Reproduce each of the following items line for line, without any changes.

Element and text location data:

* * * * *

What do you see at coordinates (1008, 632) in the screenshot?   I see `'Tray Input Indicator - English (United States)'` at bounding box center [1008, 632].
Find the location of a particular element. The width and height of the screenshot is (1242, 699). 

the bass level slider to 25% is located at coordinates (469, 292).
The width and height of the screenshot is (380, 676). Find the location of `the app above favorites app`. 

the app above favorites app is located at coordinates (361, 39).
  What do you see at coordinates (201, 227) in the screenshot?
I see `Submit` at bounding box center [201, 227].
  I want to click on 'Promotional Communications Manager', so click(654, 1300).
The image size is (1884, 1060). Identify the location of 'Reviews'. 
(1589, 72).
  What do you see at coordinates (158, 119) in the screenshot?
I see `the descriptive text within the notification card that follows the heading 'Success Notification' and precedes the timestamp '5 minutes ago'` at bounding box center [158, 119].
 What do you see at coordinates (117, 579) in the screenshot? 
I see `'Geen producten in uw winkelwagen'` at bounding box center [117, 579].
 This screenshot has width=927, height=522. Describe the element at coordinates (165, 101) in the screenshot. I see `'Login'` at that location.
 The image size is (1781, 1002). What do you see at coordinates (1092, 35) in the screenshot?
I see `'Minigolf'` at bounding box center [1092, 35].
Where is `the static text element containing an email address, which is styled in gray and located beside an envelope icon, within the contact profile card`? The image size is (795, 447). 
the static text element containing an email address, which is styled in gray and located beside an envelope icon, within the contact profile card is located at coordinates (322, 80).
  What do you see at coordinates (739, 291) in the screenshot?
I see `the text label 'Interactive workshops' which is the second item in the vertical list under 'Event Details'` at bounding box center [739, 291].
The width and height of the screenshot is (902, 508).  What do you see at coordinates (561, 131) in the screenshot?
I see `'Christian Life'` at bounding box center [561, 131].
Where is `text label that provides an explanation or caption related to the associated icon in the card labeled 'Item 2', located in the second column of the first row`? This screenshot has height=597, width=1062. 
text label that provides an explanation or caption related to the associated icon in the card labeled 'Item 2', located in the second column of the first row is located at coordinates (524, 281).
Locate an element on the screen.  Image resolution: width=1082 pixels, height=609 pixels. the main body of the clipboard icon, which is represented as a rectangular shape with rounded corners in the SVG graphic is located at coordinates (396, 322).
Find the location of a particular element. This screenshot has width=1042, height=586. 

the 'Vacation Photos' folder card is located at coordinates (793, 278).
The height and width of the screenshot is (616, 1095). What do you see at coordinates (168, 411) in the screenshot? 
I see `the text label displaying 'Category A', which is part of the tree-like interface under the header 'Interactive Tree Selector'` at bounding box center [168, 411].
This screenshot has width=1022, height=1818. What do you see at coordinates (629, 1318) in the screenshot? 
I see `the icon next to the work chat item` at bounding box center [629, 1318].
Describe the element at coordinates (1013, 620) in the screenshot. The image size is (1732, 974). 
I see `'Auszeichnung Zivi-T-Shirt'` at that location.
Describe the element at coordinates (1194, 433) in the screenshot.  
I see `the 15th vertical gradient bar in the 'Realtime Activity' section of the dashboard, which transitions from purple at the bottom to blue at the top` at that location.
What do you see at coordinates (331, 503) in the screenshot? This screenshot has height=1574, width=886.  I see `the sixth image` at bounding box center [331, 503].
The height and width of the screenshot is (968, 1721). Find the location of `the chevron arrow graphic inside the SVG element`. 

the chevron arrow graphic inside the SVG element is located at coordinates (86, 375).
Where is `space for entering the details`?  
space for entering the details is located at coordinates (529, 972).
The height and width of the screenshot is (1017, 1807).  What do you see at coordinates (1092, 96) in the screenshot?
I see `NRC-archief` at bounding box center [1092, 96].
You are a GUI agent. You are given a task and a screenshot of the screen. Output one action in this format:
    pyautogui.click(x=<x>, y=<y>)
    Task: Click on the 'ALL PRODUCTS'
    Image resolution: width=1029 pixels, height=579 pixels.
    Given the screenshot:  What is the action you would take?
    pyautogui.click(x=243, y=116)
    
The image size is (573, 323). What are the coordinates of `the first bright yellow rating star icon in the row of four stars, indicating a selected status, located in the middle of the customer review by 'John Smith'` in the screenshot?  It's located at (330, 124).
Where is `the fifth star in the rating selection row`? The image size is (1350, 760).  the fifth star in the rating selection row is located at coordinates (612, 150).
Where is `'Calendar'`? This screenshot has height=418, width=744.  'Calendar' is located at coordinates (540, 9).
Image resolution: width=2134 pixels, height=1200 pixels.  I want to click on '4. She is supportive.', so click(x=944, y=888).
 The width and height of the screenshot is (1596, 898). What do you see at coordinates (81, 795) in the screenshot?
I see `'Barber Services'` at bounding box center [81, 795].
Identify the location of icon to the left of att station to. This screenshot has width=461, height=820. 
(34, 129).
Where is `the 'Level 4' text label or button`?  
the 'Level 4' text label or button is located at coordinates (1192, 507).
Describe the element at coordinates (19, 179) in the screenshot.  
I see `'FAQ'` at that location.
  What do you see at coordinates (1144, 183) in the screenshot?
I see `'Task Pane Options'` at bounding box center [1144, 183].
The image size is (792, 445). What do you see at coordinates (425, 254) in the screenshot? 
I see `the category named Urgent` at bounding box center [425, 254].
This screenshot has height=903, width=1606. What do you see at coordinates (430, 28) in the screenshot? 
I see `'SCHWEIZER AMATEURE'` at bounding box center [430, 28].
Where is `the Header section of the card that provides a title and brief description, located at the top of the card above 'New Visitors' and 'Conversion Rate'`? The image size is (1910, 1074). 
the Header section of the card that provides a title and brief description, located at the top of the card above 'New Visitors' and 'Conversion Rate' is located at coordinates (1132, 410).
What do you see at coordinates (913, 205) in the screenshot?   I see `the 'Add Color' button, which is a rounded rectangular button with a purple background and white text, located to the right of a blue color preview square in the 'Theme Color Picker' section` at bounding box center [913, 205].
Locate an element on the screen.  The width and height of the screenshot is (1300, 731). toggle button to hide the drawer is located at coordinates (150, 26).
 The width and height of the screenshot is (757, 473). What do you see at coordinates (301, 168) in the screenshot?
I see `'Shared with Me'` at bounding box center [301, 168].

* * * * *

Result below
What do you see at coordinates (1008, 632) in the screenshot?   I see `'Tray Input Indicator - English (United States)'` at bounding box center [1008, 632].
Find the location of a particular element. The width and height of the screenshot is (1242, 699). 

the bass level slider to 25% is located at coordinates (469, 292).
The width and height of the screenshot is (380, 676). Find the location of `the app above favorites app`. 

the app above favorites app is located at coordinates (361, 39).
  What do you see at coordinates (201, 227) in the screenshot?
I see `Submit` at bounding box center [201, 227].
  I want to click on 'Promotional Communications Manager', so click(654, 1300).
The image size is (1884, 1060). Identify the location of 'Reviews'. 
(1589, 72).
  What do you see at coordinates (158, 119) in the screenshot?
I see `the descriptive text within the notification card that follows the heading 'Success Notification' and precedes the timestamp '5 minutes ago'` at bounding box center [158, 119].
 What do you see at coordinates (117, 579) in the screenshot? 
I see `'Geen producten in uw winkelwagen'` at bounding box center [117, 579].
 This screenshot has width=927, height=522. Describe the element at coordinates (165, 101) in the screenshot. I see `'Login'` at that location.
 The image size is (1781, 1002). What do you see at coordinates (1092, 35) in the screenshot?
I see `'Minigolf'` at bounding box center [1092, 35].
Where is `the static text element containing an email address, which is styled in gray and located beside an envelope icon, within the contact profile card`? The image size is (795, 447). 
the static text element containing an email address, which is styled in gray and located beside an envelope icon, within the contact profile card is located at coordinates (322, 80).
  What do you see at coordinates (739, 291) in the screenshot?
I see `the text label 'Interactive workshops' which is the second item in the vertical list under 'Event Details'` at bounding box center [739, 291].
The width and height of the screenshot is (902, 508).  What do you see at coordinates (561, 131) in the screenshot?
I see `'Christian Life'` at bounding box center [561, 131].
Where is `text label that provides an explanation or caption related to the associated icon in the card labeled 'Item 2', located in the second column of the first row`? This screenshot has height=597, width=1062. 
text label that provides an explanation or caption related to the associated icon in the card labeled 'Item 2', located in the second column of the first row is located at coordinates (524, 281).
Locate an element on the screen.  Image resolution: width=1082 pixels, height=609 pixels. the main body of the clipboard icon, which is represented as a rectangular shape with rounded corners in the SVG graphic is located at coordinates (396, 322).
Find the location of a particular element. This screenshot has width=1042, height=586. 

the 'Vacation Photos' folder card is located at coordinates (793, 278).
The height and width of the screenshot is (616, 1095). What do you see at coordinates (168, 411) in the screenshot? 
I see `the text label displaying 'Category A', which is part of the tree-like interface under the header 'Interactive Tree Selector'` at bounding box center [168, 411].
This screenshot has width=1022, height=1818. What do you see at coordinates (629, 1318) in the screenshot? 
I see `the icon next to the work chat item` at bounding box center [629, 1318].
Describe the element at coordinates (1013, 620) in the screenshot. The image size is (1732, 974). 
I see `'Auszeichnung Zivi-T-Shirt'` at that location.
Describe the element at coordinates (1194, 433) in the screenshot.  
I see `the 15th vertical gradient bar in the 'Realtime Activity' section of the dashboard, which transitions from purple at the bottom to blue at the top` at that location.
What do you see at coordinates (331, 503) in the screenshot? This screenshot has height=1574, width=886.  I see `the sixth image` at bounding box center [331, 503].
The height and width of the screenshot is (968, 1721). Find the location of `the chevron arrow graphic inside the SVG element`. 

the chevron arrow graphic inside the SVG element is located at coordinates (86, 375).
Where is `space for entering the details`?  
space for entering the details is located at coordinates (529, 972).
The height and width of the screenshot is (1017, 1807).  What do you see at coordinates (1092, 96) in the screenshot?
I see `NRC-archief` at bounding box center [1092, 96].
You are a GUI agent. You are given a task and a screenshot of the screen. Output one action in this format:
    pyautogui.click(x=<x>, y=<y>)
    Task: Click on the 'ALL PRODUCTS'
    Image resolution: width=1029 pixels, height=579 pixels.
    Given the screenshot:  What is the action you would take?
    pyautogui.click(x=243, y=116)
    
The image size is (573, 323). What are the coordinates of `the first bright yellow rating star icon in the row of four stars, indicating a selected status, located in the middle of the customer review by 'John Smith'` in the screenshot?  It's located at (330, 124).
Where is `the fifth star in the rating selection row`? The image size is (1350, 760).  the fifth star in the rating selection row is located at coordinates (612, 150).
Where is `'Calendar'`? This screenshot has height=418, width=744.  'Calendar' is located at coordinates (540, 9).
Image resolution: width=2134 pixels, height=1200 pixels.  I want to click on '4. She is supportive.', so click(x=944, y=888).
 The width and height of the screenshot is (1596, 898). What do you see at coordinates (81, 795) in the screenshot?
I see `'Barber Services'` at bounding box center [81, 795].
Identify the location of icon to the left of att station to. This screenshot has width=461, height=820. 
(34, 129).
Where is `the 'Level 4' text label or button`?  
the 'Level 4' text label or button is located at coordinates (1192, 507).
Describe the element at coordinates (19, 179) in the screenshot.  
I see `'FAQ'` at that location.
  What do you see at coordinates (1144, 183) in the screenshot?
I see `'Task Pane Options'` at bounding box center [1144, 183].
The image size is (792, 445). What do you see at coordinates (425, 254) in the screenshot? 
I see `the category named Urgent` at bounding box center [425, 254].
This screenshot has height=903, width=1606. What do you see at coordinates (430, 28) in the screenshot? 
I see `'SCHWEIZER AMATEURE'` at bounding box center [430, 28].
Where is `the Header section of the card that provides a title and brief description, located at the top of the card above 'New Visitors' and 'Conversion Rate'`? The image size is (1910, 1074). 
the Header section of the card that provides a title and brief description, located at the top of the card above 'New Visitors' and 'Conversion Rate' is located at coordinates (1132, 410).
What do you see at coordinates (913, 205) in the screenshot?   I see `the 'Add Color' button, which is a rounded rectangular button with a purple background and white text, located to the right of a blue color preview square in the 'Theme Color Picker' section` at bounding box center [913, 205].
Locate an element on the screen.  The width and height of the screenshot is (1300, 731). toggle button to hide the drawer is located at coordinates (150, 26).
 The width and height of the screenshot is (757, 473). What do you see at coordinates (301, 168) in the screenshot?
I see `'Shared with Me'` at bounding box center [301, 168].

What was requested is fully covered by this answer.